YOUR TASK: All of the data needs to come back exactly as written.

PROVIDED DATA:
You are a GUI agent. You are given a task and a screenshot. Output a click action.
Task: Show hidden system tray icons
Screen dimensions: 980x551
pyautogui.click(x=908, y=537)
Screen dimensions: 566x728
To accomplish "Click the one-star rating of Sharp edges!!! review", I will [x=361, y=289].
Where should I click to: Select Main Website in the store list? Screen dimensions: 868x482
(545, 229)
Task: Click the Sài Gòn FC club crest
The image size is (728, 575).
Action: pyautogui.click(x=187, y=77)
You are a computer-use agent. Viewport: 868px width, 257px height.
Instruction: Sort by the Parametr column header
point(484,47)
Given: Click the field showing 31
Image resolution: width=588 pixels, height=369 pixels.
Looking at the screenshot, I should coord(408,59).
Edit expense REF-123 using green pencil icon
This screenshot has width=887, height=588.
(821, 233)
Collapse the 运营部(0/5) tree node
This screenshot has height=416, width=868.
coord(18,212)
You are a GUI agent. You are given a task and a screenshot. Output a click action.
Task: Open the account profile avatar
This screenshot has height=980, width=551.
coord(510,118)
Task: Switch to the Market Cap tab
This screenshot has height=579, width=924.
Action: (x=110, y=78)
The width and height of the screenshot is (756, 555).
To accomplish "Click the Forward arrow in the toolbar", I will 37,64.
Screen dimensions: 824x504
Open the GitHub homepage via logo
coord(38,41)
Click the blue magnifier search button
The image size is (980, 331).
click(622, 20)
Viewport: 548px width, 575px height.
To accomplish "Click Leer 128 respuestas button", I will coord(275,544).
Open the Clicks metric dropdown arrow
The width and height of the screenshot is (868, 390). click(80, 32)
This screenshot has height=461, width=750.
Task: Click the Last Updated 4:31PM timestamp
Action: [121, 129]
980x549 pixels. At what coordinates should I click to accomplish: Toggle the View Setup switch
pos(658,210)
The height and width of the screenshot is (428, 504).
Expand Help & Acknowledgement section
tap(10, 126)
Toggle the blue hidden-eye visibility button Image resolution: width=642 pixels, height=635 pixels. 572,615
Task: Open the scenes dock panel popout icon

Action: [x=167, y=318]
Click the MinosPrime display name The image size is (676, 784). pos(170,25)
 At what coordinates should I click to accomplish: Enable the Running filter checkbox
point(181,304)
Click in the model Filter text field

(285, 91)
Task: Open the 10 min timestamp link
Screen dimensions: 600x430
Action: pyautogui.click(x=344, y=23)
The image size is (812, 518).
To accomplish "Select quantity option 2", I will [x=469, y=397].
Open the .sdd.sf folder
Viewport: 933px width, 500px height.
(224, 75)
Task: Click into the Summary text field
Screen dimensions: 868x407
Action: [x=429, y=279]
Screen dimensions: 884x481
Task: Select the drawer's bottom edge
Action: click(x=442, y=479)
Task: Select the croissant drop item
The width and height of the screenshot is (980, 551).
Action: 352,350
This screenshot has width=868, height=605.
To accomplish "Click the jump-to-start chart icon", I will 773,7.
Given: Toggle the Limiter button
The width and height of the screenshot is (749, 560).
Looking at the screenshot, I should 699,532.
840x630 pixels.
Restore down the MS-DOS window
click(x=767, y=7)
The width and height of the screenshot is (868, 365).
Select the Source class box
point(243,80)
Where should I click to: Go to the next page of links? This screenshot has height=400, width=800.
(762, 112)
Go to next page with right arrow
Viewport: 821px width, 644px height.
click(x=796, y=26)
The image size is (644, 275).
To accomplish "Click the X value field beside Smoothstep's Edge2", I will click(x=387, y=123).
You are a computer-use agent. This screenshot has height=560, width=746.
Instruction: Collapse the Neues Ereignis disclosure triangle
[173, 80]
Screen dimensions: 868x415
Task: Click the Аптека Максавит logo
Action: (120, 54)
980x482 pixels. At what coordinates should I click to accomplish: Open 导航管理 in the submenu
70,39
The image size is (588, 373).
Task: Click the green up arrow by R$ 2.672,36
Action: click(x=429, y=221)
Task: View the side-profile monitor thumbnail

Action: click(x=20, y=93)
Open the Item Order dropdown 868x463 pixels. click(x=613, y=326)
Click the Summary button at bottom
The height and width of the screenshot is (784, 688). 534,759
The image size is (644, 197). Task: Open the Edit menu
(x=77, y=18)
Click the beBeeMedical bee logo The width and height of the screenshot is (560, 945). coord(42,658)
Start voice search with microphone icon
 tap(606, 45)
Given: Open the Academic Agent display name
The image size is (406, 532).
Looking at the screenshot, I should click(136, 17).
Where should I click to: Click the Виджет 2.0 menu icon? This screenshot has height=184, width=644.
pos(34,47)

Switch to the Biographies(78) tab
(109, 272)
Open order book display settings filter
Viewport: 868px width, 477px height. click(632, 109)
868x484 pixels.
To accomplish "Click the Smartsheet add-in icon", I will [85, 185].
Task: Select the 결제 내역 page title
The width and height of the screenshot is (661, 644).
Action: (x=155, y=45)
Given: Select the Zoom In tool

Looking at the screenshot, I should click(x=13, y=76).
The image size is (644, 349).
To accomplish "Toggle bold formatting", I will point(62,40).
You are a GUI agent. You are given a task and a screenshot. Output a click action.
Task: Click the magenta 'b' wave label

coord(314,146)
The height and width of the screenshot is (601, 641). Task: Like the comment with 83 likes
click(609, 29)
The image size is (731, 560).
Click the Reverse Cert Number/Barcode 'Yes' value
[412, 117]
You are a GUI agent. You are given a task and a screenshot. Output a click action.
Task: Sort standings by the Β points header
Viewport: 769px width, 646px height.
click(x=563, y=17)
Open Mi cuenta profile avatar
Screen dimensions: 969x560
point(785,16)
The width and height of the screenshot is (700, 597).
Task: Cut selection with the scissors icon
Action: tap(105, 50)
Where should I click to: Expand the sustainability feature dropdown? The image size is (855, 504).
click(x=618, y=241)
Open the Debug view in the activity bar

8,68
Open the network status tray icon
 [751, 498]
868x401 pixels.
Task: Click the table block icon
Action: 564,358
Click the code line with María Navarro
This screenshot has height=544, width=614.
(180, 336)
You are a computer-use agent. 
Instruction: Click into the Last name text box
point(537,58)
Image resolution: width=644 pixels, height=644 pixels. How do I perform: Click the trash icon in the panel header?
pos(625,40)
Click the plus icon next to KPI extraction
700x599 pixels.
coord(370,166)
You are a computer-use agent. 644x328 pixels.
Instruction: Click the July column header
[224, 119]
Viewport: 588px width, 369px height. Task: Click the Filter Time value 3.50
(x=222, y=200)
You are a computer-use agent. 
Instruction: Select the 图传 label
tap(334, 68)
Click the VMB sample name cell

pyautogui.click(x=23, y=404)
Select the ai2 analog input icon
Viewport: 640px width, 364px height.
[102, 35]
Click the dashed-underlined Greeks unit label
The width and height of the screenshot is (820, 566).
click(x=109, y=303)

ANSWER TO THE PROBLEM:
You are a GUI agent. You are given a task and a screenshot. Output a click action.
Task: Show hidden system tray icons
Screen dimensions: 980x551
pyautogui.click(x=908, y=537)
Screen dimensions: 566x728
To accomplish "Click the one-star rating of Sharp edges!!! review", I will [x=361, y=289].
Where should I click to: Select Main Website in the store list? Screen dimensions: 868x482
(545, 229)
Task: Click the Sài Gòn FC club crest
The image size is (728, 575).
Action: pyautogui.click(x=187, y=77)
You are a computer-use agent. Viewport: 868px width, 257px height.
Instruction: Sort by the Parametr column header
point(484,47)
Given: Click the field showing 31
Image resolution: width=588 pixels, height=369 pixels.
Looking at the screenshot, I should coord(408,59).
Edit expense REF-123 using green pencil icon
This screenshot has width=887, height=588.
(821, 233)
Collapse the 运营部(0/5) tree node
This screenshot has height=416, width=868.
coord(18,212)
You are a GUI agent. You are given a task and a screenshot. Output a click action.
Task: Open the account profile avatar
This screenshot has height=980, width=551.
coord(510,118)
Task: Switch to the Market Cap tab
This screenshot has height=579, width=924.
Action: (x=110, y=78)
The width and height of the screenshot is (756, 555).
To accomplish "Click the Forward arrow in the toolbar", I will 37,64.
Screen dimensions: 824x504
Open the GitHub homepage via logo
coord(38,41)
Click the blue magnifier search button
The image size is (980, 331).
click(622, 20)
Viewport: 548px width, 575px height.
To accomplish "Click Leer 128 respuestas button", I will coord(275,544).
Open the Clicks metric dropdown arrow
The width and height of the screenshot is (868, 390). click(80, 32)
This screenshot has height=461, width=750.
Task: Click the Last Updated 4:31PM timestamp
Action: [121, 129]
980x549 pixels. At what coordinates should I click to accomplish: Toggle the View Setup switch
pos(658,210)
The height and width of the screenshot is (428, 504).
Expand Help & Acknowledgement section
tap(10, 126)
Toggle the blue hidden-eye visibility button Image resolution: width=642 pixels, height=635 pixels. 572,615
Task: Open the scenes dock panel popout icon

Action: [x=167, y=318]
Click the MinosPrime display name The image size is (676, 784). pos(170,25)
 At what coordinates should I click to accomplish: Enable the Running filter checkbox
point(181,304)
Click in the model Filter text field

(285, 91)
Task: Open the 10 min timestamp link
Screen dimensions: 600x430
Action: pyautogui.click(x=344, y=23)
The image size is (812, 518).
To accomplish "Select quantity option 2", I will [x=469, y=397].
Open the .sdd.sf folder
Viewport: 933px width, 500px height.
(224, 75)
Task: Click into the Summary text field
Screen dimensions: 868x407
Action: [x=429, y=279]
Screen dimensions: 884x481
Task: Select the drawer's bottom edge
Action: click(x=442, y=479)
Task: Select the croissant drop item
The width and height of the screenshot is (980, 551).
Action: 352,350
This screenshot has width=868, height=605.
To accomplish "Click the jump-to-start chart icon", I will 773,7.
Given: Toggle the Limiter button
The width and height of the screenshot is (749, 560).
Looking at the screenshot, I should 699,532.
840x630 pixels.
Restore down the MS-DOS window
click(x=767, y=7)
The width and height of the screenshot is (868, 365).
Select the Source class box
point(243,80)
Where should I click to: Go to the next page of links? This screenshot has height=400, width=800.
(762, 112)
Go to next page with right arrow
Viewport: 821px width, 644px height.
click(x=796, y=26)
The image size is (644, 275).
To accomplish "Click the X value field beside Smoothstep's Edge2", I will click(x=387, y=123).
You are a computer-use agent. This screenshot has height=560, width=746.
Instruction: Collapse the Neues Ereignis disclosure triangle
[173, 80]
Screen dimensions: 868x415
Task: Click the Аптека Максавит logo
Action: (120, 54)
980x482 pixels. At what coordinates should I click to accomplish: Open 导航管理 in the submenu
70,39
The image size is (588, 373).
Task: Click the green up arrow by R$ 2.672,36
Action: click(x=429, y=221)
Task: View the side-profile monitor thumbnail

Action: click(x=20, y=93)
Open the Item Order dropdown 868x463 pixels. click(x=613, y=326)
Click the Summary button at bottom
The height and width of the screenshot is (784, 688). 534,759
The image size is (644, 197). Task: Open the Edit menu
(x=77, y=18)
Click the beBeeMedical bee logo The width and height of the screenshot is (560, 945). coord(42,658)
Start voice search with microphone icon
 tap(606, 45)
Given: Open the Academic Agent display name
The image size is (406, 532).
Looking at the screenshot, I should click(136, 17).
Where should I click to: Click the Виджет 2.0 menu icon? This screenshot has height=184, width=644.
pos(34,47)

Switch to the Biographies(78) tab
(109, 272)
Open order book display settings filter
Viewport: 868px width, 477px height. click(632, 109)
868x484 pixels.
To accomplish "Click the Smartsheet add-in icon", I will [85, 185].
Task: Select the 결제 내역 page title
The width and height of the screenshot is (661, 644).
Action: (x=155, y=45)
Given: Select the Zoom In tool

Looking at the screenshot, I should click(x=13, y=76).
The image size is (644, 349).
To accomplish "Toggle bold formatting", I will point(62,40).
You are a GUI agent. You are given a task and a screenshot. Output a click action.
Task: Click the magenta 'b' wave label

coord(314,146)
The height and width of the screenshot is (601, 641). Task: Like the comment with 83 likes
click(609, 29)
The image size is (731, 560).
Click the Reverse Cert Number/Barcode 'Yes' value
[412, 117]
You are a GUI agent. You are given a task and a screenshot. Output a click action.
Task: Sort standings by the Β points header
Viewport: 769px width, 646px height.
click(x=563, y=17)
Open Mi cuenta profile avatar
Screen dimensions: 969x560
point(785,16)
The width and height of the screenshot is (700, 597).
Task: Cut selection with the scissors icon
Action: tap(105, 50)
Where should I click to: Expand the sustainability feature dropdown? The image size is (855, 504).
click(x=618, y=241)
Open the Debug view in the activity bar

8,68
Open the network status tray icon
 [751, 498]
868x401 pixels.
Task: Click the table block icon
Action: 564,358
Click the code line with María Navarro
This screenshot has height=544, width=614.
(180, 336)
You are a computer-use agent. 
Instruction: Click into the Last name text box
point(537,58)
Image resolution: width=644 pixels, height=644 pixels. How do I perform: Click the trash icon in the panel header?
pos(625,40)
Click the plus icon next to KPI extraction
700x599 pixels.
coord(370,166)
You are a computer-use agent. 644x328 pixels.
Instruction: Click the July column header
[224, 119]
Viewport: 588px width, 369px height. Task: Click the Filter Time value 3.50
(x=222, y=200)
You are a computer-use agent. 
Instruction: Select the 图传 label
tap(334, 68)
Click the VMB sample name cell

pyautogui.click(x=23, y=404)
Select the ai2 analog input icon
Viewport: 640px width, 364px height.
[102, 35]
Click the dashed-underlined Greeks unit label
The width and height of the screenshot is (820, 566).
click(x=109, y=303)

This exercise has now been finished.